Task directions
What you give back should be exactly the lines from the one with "Open the Comments tab" through the final line of the material, pictures removed; please add nothing.

++++ Input data

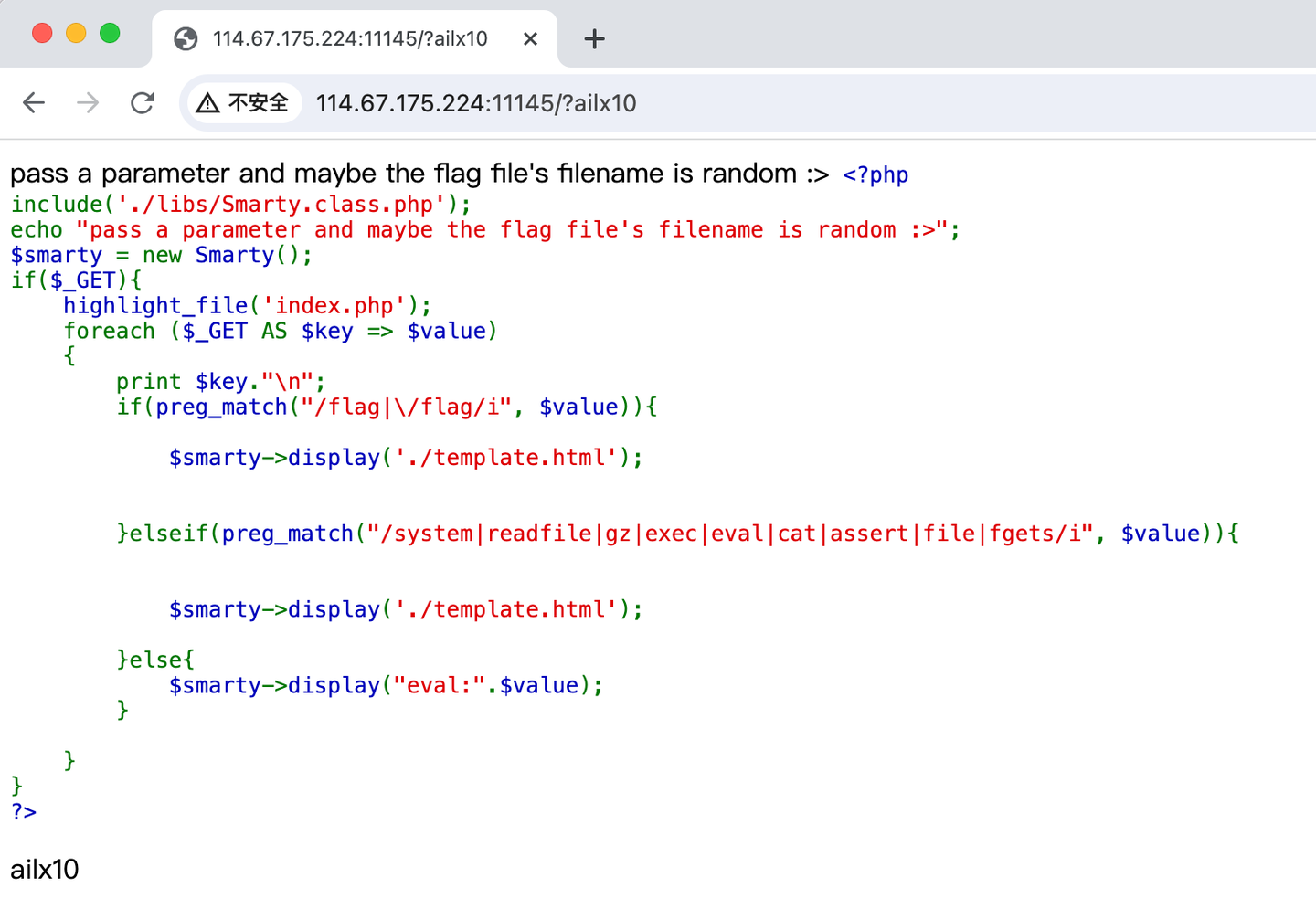Click the elseif preg_match system filter line
Screen dimensions: 1316x898
point(677,534)
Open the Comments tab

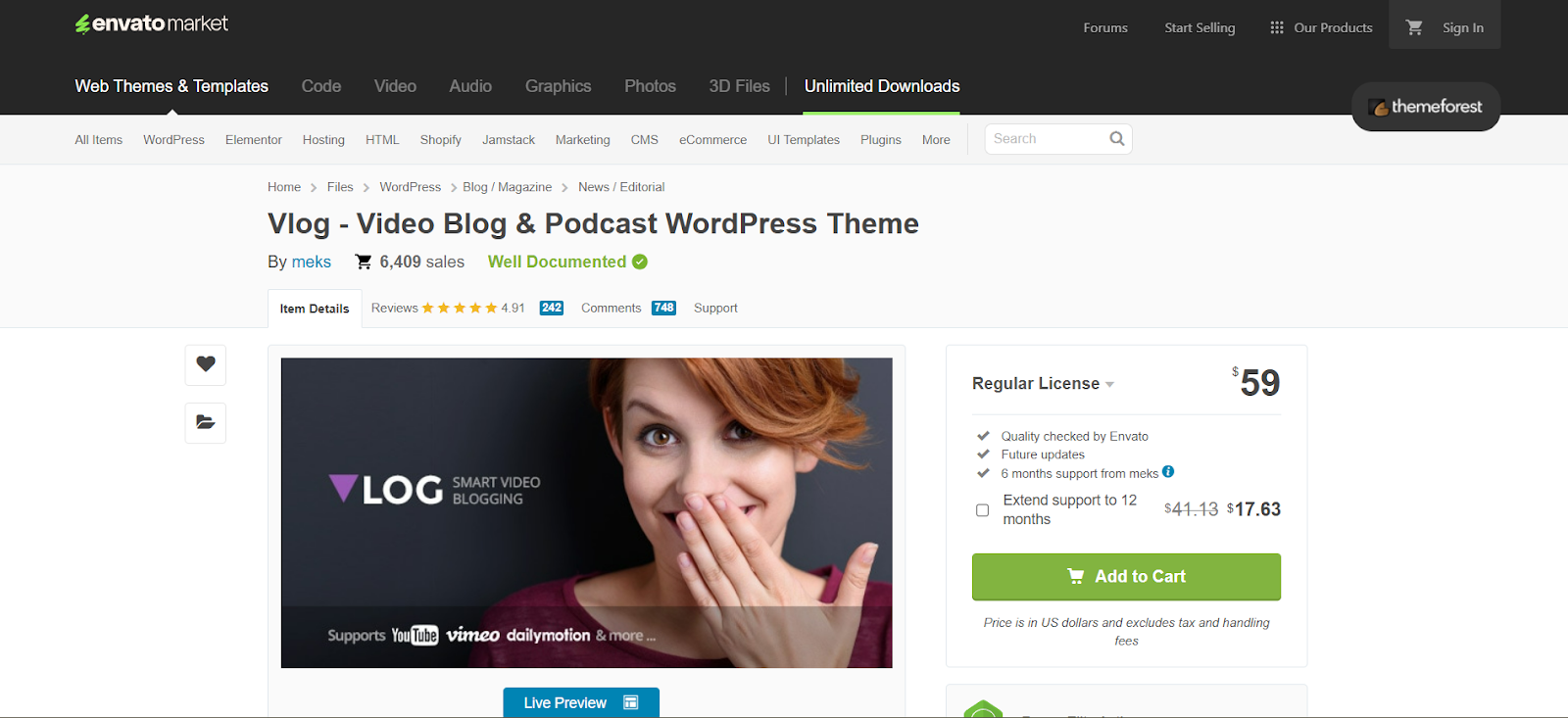click(611, 308)
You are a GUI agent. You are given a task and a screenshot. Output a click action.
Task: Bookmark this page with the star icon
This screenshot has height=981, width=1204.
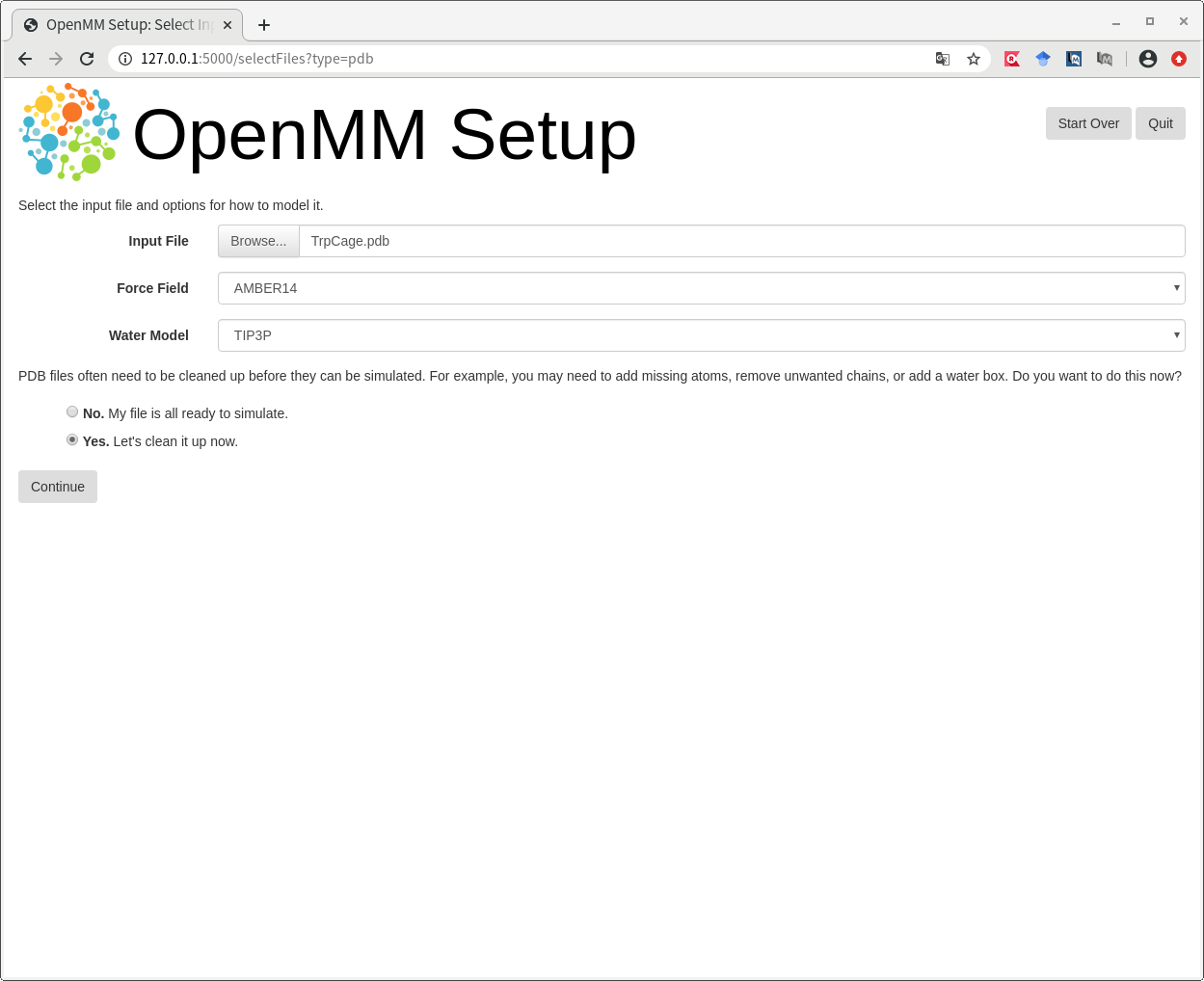(x=974, y=59)
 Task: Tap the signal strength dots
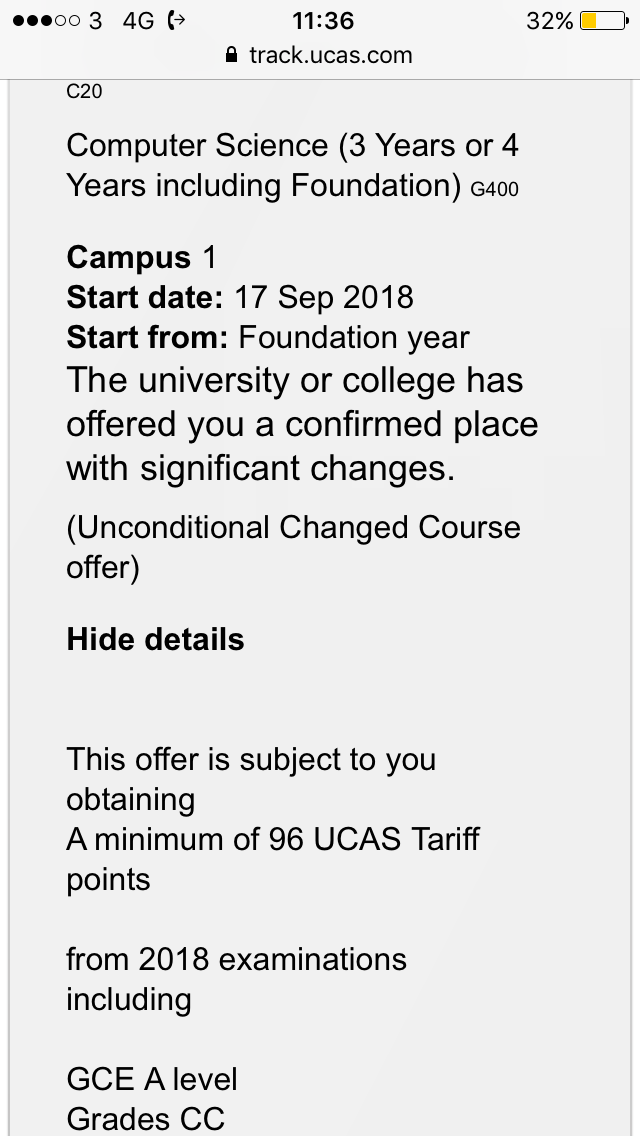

++++++++

Result
Open the Comments tab

click(611, 308)
You are a GUI agent. You are given a task and a screenshot. Output a click action.
Task: Bookmark this page with the star icon
This screenshot has height=981, width=1204.
(x=974, y=59)
 Task: Tap the signal strength dots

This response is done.